Il sentiero dei nidi di ragno, Italo Calvino, Oscar Mondadori, 2009, 159 p.
Il sentiero dei nidi di ragno, Italo Calvino, Oscar Mondadori, 2009, 159 p.

Nell’undicesimo capitolo del meta-romanzo “Se una notte d’inverno un viaggiatore”, Calvino faceva dire al sesto lettore: << […] Il momento che più conta per me è quello che precede la lettura. Alle volte è il titolo che basta ad accendere in me il desiderio d’un libro che forse non esiste, alle volte è l’incipit del libro, le prime frasi… Insomma: se a voi basta poco per mettere in moto l’immaginazione, a me basta ancor meno: la promessa della lettura. >> A tal proposito devo confessarvi che il primo approccio con questo scrittore è nato proprio così, ossia dalla curiosità che mi destava il titolo del romanzo e non di meno dalla simpatia che ho sempre provato – e provo tuttora – per i ragnetti. Nel corso degli ultimi anni mi sono poi tuffata in molte altre pagine di Calvino, riemergendone ogni volta con un senso di appagamento per la singolarità e la qualità dei contenuti. Ho però capito a mie spese che bisogna diffidare dei libri troppo sbandierati, perché spesso capita di trovare sotto un titolo o una copertina accattivante il vuoto più siderale. Di incappare nell’errore succede anche a chi mastica letteratura da anni, soprattutto nei confronti di autori nuovi ed emergenti, a causa di certe recensioni che sono fuorvianti (oltre che interessate). Ma certamente non è il caso di questo bellissimo romanzo pubblicato nel lontano 1947, che viene inserito nel filone neorealista e che – come notò per primo Cesare Pavese – sottende anche una dimensione fiabesca, anticipando per certi versi quel tipico stile che caratterizzerà tutta la produzione successiva di Calvino.

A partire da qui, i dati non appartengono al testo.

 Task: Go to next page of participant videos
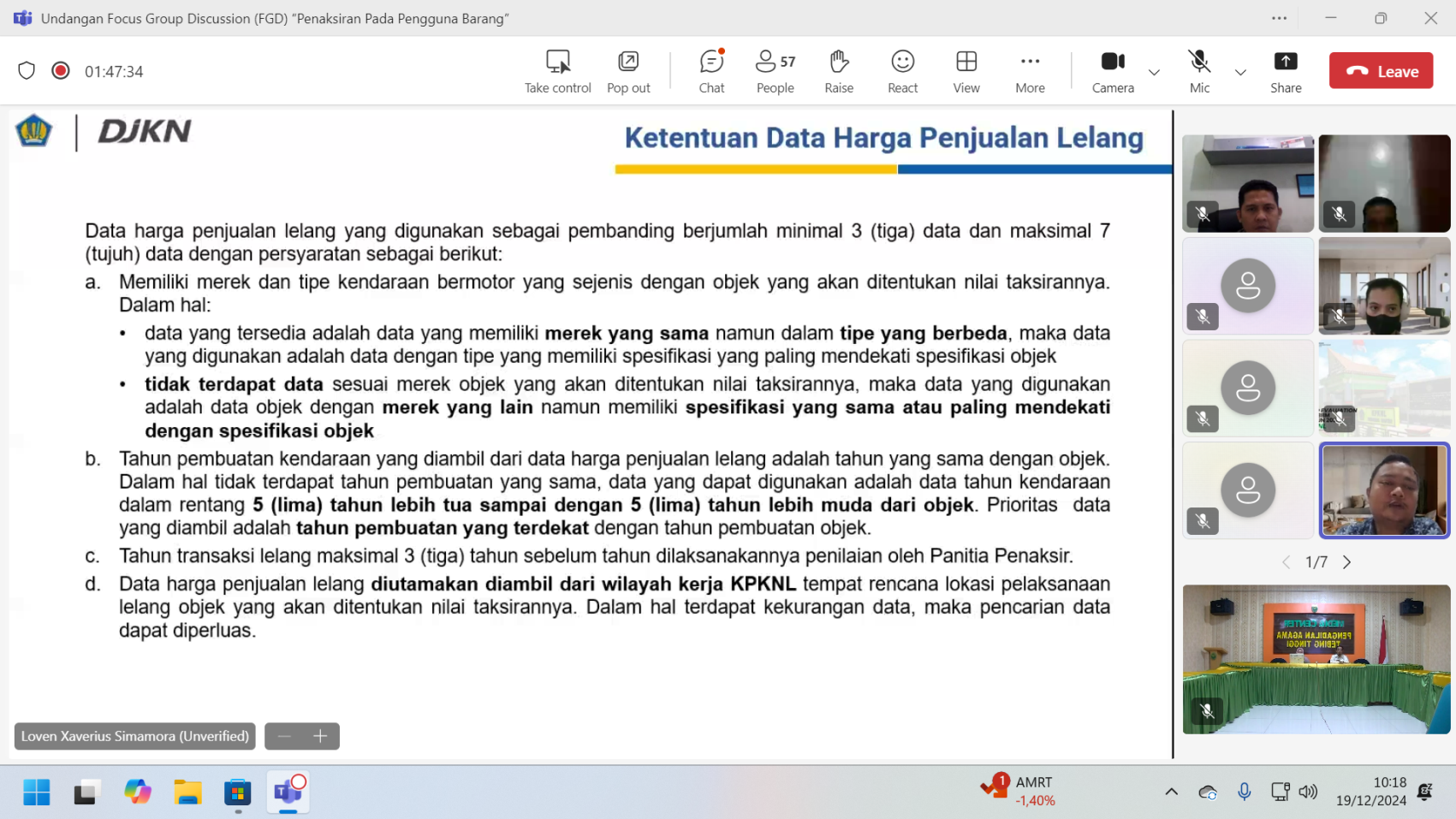pyautogui.click(x=1347, y=561)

La vicenda si svolge nelle valli e nei boschi delle Prealpi liguri ed è affrontata da una visuale non oggettiva, così come la vede e la interpreta il piccolo Pin, con le curiosità e gli stupori tipici dell’infanzia. Monello lentigginoso e irriverente, sempre sgridato e malmenato dagli adulti, Pin attraversa diverse peripezie per poi finire nel gruppo del Dritto, un pugno di partigiani scalcinati ed emarginati, rifiutati da tutte le altre divisioni, guidati da un comandante triste e malaticcio. Qui troviamo i personaggi più strambi, come Zena il Lungo detto Berretta-di-Legno, indolente e apatico, che approfitta di ogni momento per sdraiarsi nell’erba a leggere romanzi gialli, o il cuoco Mancino che gira sempre con un falchetto del malaugurio appoggiato sulla spalla, strillando motti di stampo marxista contro la borghesia e il capitalismo.